Back at the flat I lie down with my legs propped up on 2 of our bags and I can straight away feel the tension draining away and my lead weight feet start to feel a bit like my own feet again (tho the swelling doesn't subside) Lesh and Manuel go out to buy some Shan noodles which is a Burmese version of spaghetti bolognese and its very tasty. The boys stay up chatting for a while but I need to rest...I've not done much today but I feel weary...everything about me is like an old woman....even down to the way I walk now :(

After lunch we say goodbye to Daw Mimi and thank her for a lovely time. It was kind and generous of her to open up her home to us and make us feel so welcome. From her home we make our way back to Manuels flat with all of our bags and gear.  When we get there I can see that my legs are getting more and more swollen and I they are feeling more and more uncomfortable :( Manuel tells us he was thinking of going to the cinema to watch the film Alien V's Predator 2...not because it is an excellent film but because he has seen all the other films on in town and he likes the idea of spending 2 hours in an air con room! We decide that would be a good idea too and so we jump into a taxi since my swollen feet are not fit to chance the bus.  We get to the cinema by 4:30 which is when Manuel thought the film started but it turns out there is no film till 6:30pm, so we go to a café down the street and chill there till its time to go for the film. By 6:15pm when we start walking back to the cinema my feet are like 2 balloons and they are very tender and walking is a problem. Lesh has to help me along the road and quite a few people stare at the white cripple.

The cinema is chocoblock full and I am glad it is not a fantastic film that I have dying to see or else I would have got annoyed with the amount of talking going on around me. The cinema here is just a social place for people to meet and have a chit cat...oh and watch a Hollywood film too while they are at it. I was surprised but there are no subtitles during the film and the whole thing is obviously in English...so I am not sure that even 90% of the audience really know what the heck is going on.
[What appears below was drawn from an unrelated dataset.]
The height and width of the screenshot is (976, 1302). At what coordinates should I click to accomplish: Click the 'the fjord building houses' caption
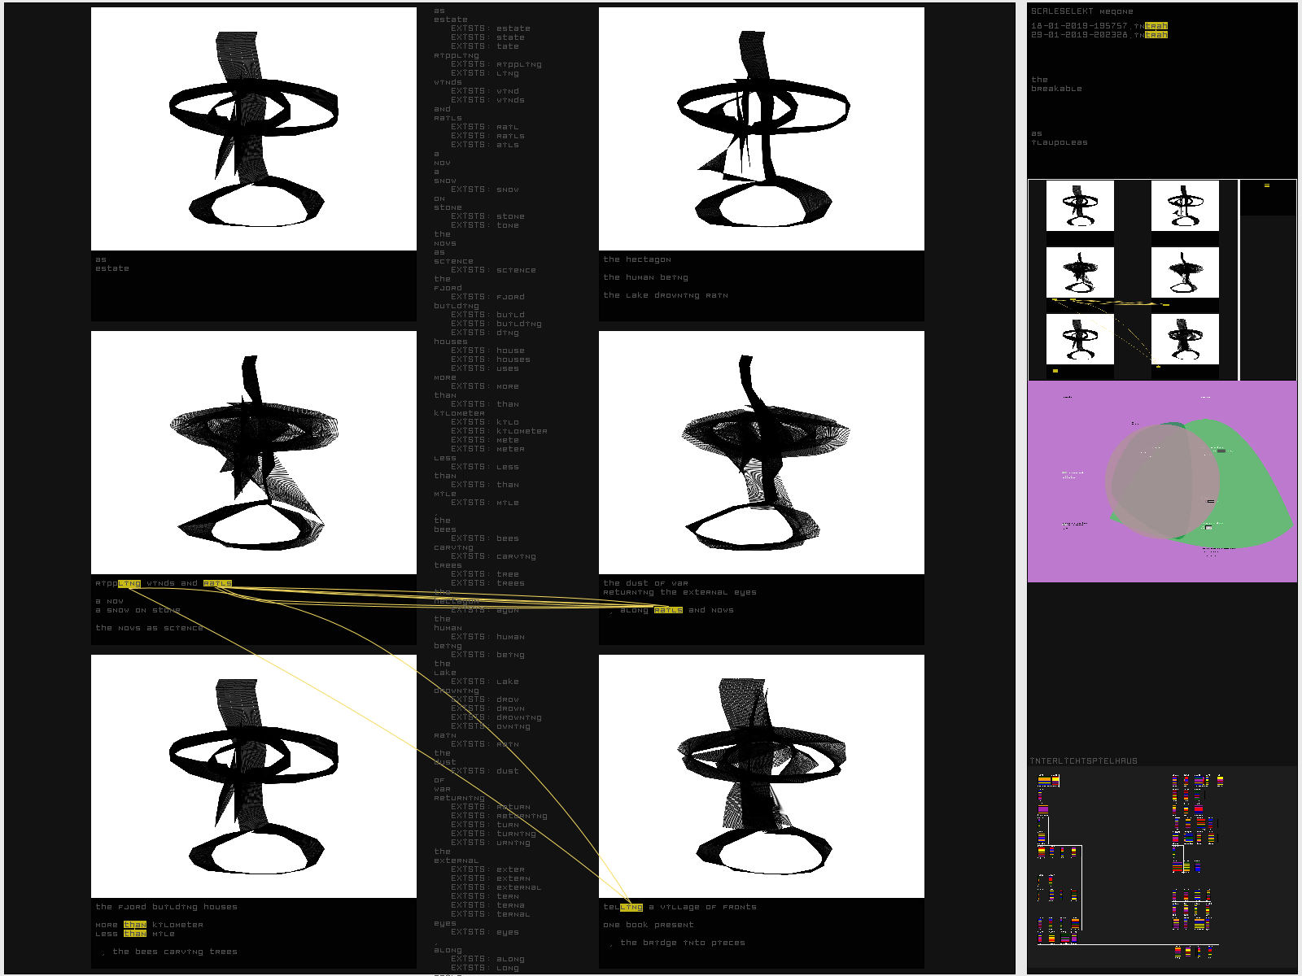166,907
As it happens the film is a dumb one and so its easy to keep up with the plot. Aliens kill people....the people kill the aliens ...the end. I can't be bothered to watch most of it as my feet are hurting too much but I do enjoy listening to the audience reactions when something happens. For example after a tense moment where you think something bad is going to happen but it doesn't there are 300 huges sighs of relief all around us which makes me giggle. And at one point the aliens start killing small babies and so a baby in the audience obviously feels a bit vunerable and starts yelling its eyes out..which in turn makes 300 members of the audience laugh while the poor thing fears for his life. To be honest I can't wait for the film to finish as I just need to get back and lie down. I feel like I have 2 timebombs for feet and they are about to explode. Walking back down the cinema stairs is an absolute nightmare only made easier by Lesh helping me on one side and a complete stranger who took pity on me hobbling down who props me up on my other side. This restores my faith in the Burmese people.